From: Kamil Rytarowski <n54%gmx.com@localhost>
Subject: Re: Leak Sanitizer - how to suppress leaks,Re: Leak Sanitizer - how to suppress leaks
Date: Sat, 14 Sep 2019 13:45:08 +0200

> On 13.09.2019 14:03, Robert Elz wrote:
>
>>   | I think we need to specify the definition. Leak is a memory object
>>   | without a pointer referencing it.
>>
>> I can accept that as a definition.   But we also need to recognise that
>> there are no leaks after the program has finished.   And the program has
>> finished as soon as any of exit()/exec*()/_exit() is called (and succeeds)
>> or when main() returns.   After that there's nothing left of interest.
>> Leak detection needs to happen before one of those events occurs.

May I propose an alternated definition?  An unused memory object is garbage and
there re two flavors of garbage: semantic and static.

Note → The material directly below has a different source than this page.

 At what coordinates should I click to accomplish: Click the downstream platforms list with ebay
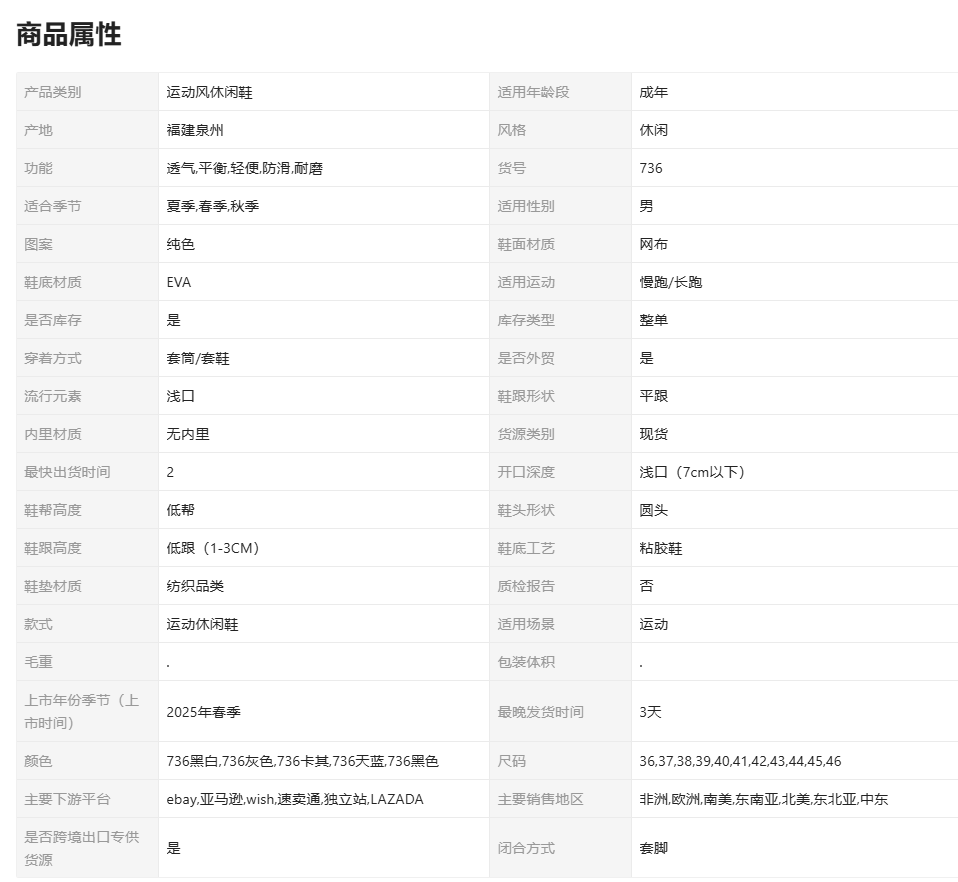[294, 799]
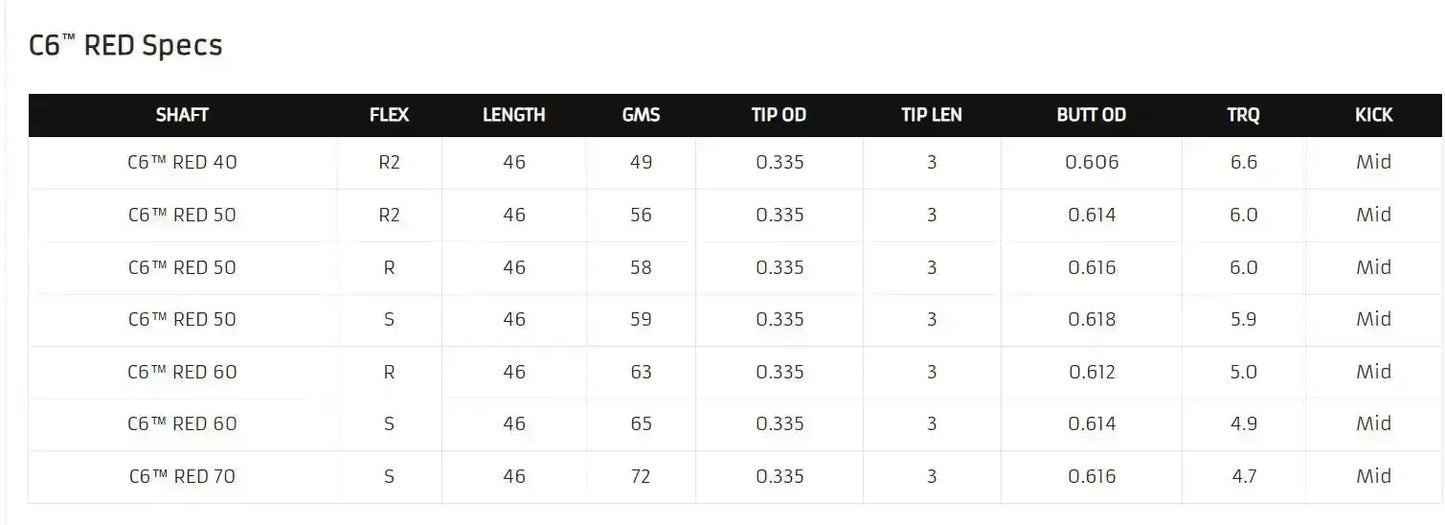Select the TRQ column header

click(1243, 115)
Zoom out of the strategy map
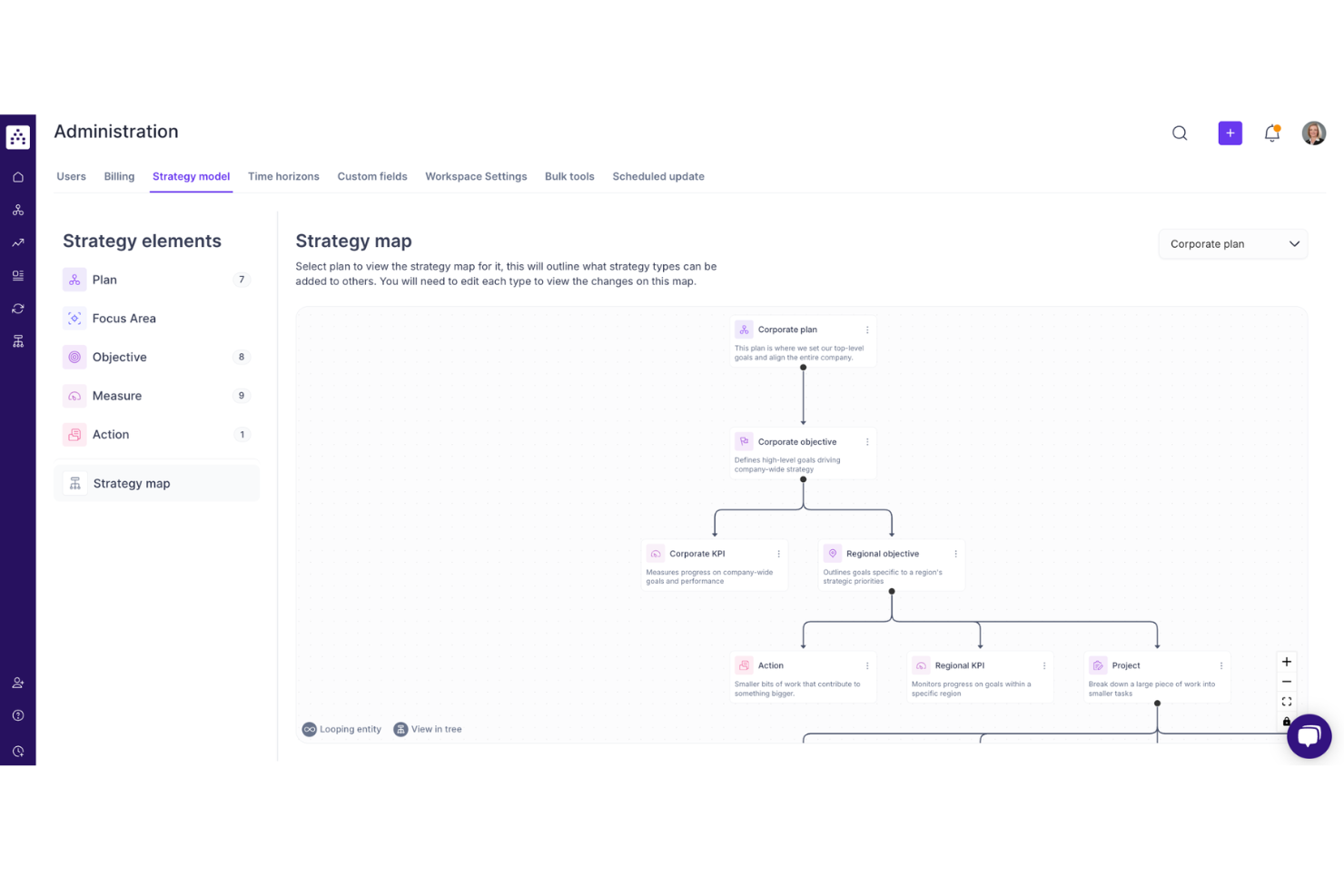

Static garbage is memory the program can no longer reference.  This is what we
usually think of as leaked memory and this is the garbage that mark-and-sweep
style garbage collectors clean up.  Semantic garbage is memory that is simply no
longer used by the program, but could be reached.

In the following example, the byte with 'a' is static garbage while the byte
with 'b' is semantic garbage at the return statement:

  int main () {
    char *p;
    p  = malloc(1);
    *p = 'a';
    p  = malloc(1);
    *p = 'b';
    return 0;
  }

A program leaks memory if it creates garbage of either flavor without bounds.

From a computability perspective, the halting problem reduces to identifying
semantic garbage.  It also reduces to identifying static garbage in languages
where we can do math with addresses, like C.

This doesn't mean that we shouldn't try to find and fix memory leaks.  It means
that there can't be fool proof method to do it in all cases.